Goal A: Echo the records below, beginning at the line that has "Open the view settings sliders icon" and stopping after the end of the records, and leave the pictures out.

Source extract:
○ ○ ○ ○ ○ ○ ○

Chicken (or hen), beef, lamb, pork and fish (usually herring) are the ones I have readily avaliable. I can also get some moose, but once I've used up what I have in the freezer right now I don't really expect to find much more. :frown:


----------



## magicre (Apr 7, 2010)

staples:
turkey
chicken
pork
lamb
llama
beef
fish

special:
bison
venison

haven't had rabbit yet. but there's one in my freezer, so soon. but it won't be often, because they are way too expensive.


----------



## lozzibear (Sep 13, 2010)

Chicken, lamb, beef, pork and fish :smile: i used to feed rabbit regularly as well but its too expensive so he doesnt get it so much now.


----------



## sassymaxmom (Dec 7, 2008)

Beef pork chicken sardine rabbit lamb regularly 
[ostrich llama turkey venison are horded specials]


----------



## rannmiller (Jun 27, 2008)

wow a lot of you get lamb and llama on a regular basis! 

My dogs get mostly chicken, pork, fish (canned :frown, and beef on a regular basis. I'd love to add more, I need another craigslist jackpot!


----------



## magicre (Apr 7, 2010)

rannmiller said:


> wow a lot of you get lamb and llama on a regular basis!

○ ○ ○ ○ ○ ○ ○

Supplied material:
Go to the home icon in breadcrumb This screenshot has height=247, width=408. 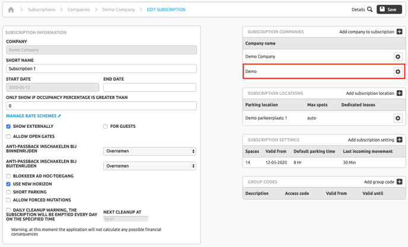point(11,9)
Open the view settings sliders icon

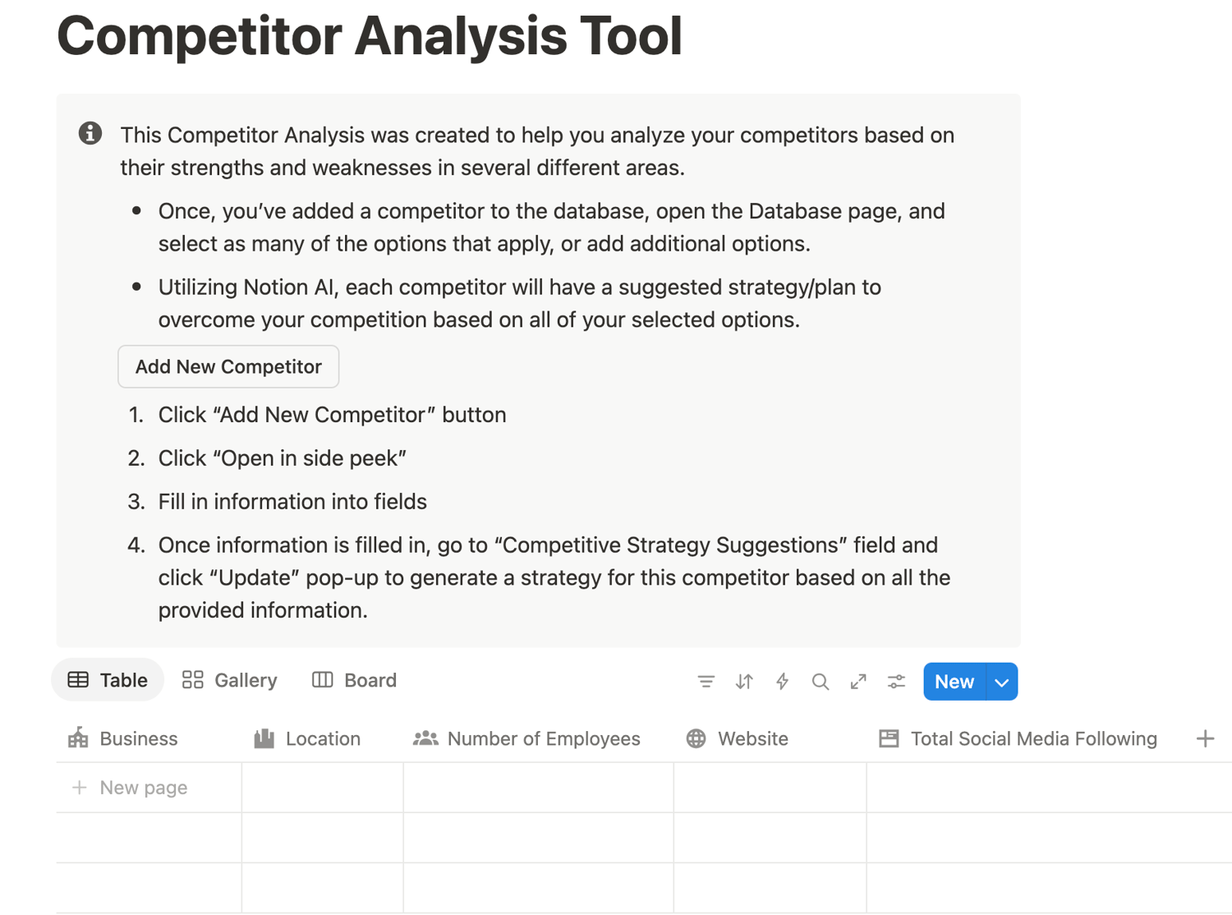896,682
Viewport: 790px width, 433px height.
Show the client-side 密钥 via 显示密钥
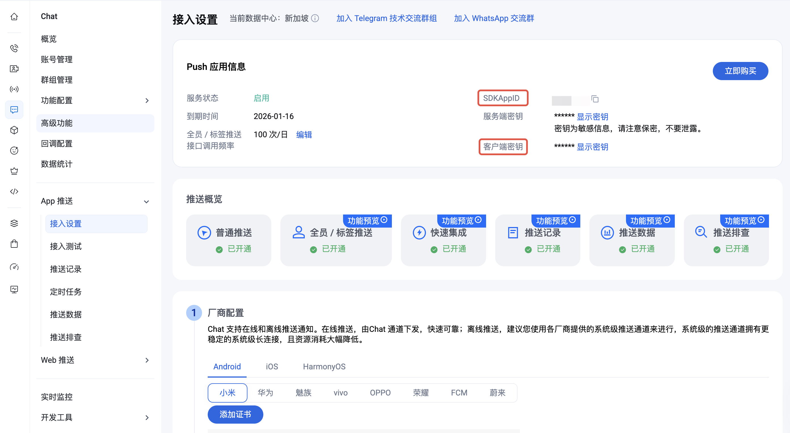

○ ○ ○ ○ ○ ○ ○

Goal B: Duplicate part of the forum thread on meats fed to dogs, beginning at the words "## lozzibear (Sep" and stopping after "so much now.".

Written answer A:
Open the view settings sliders icon

896,682
Viewport: 790px width, 433px height.
Show the client-side 密钥 via 显示密钥

Written answer B:
## lozzibear (Sep 13, 2010)

Chicken, lamb, beef, pork and fish :smile: i used to feed rabbit regularly as well but its too expensive so he doesnt get it so much now.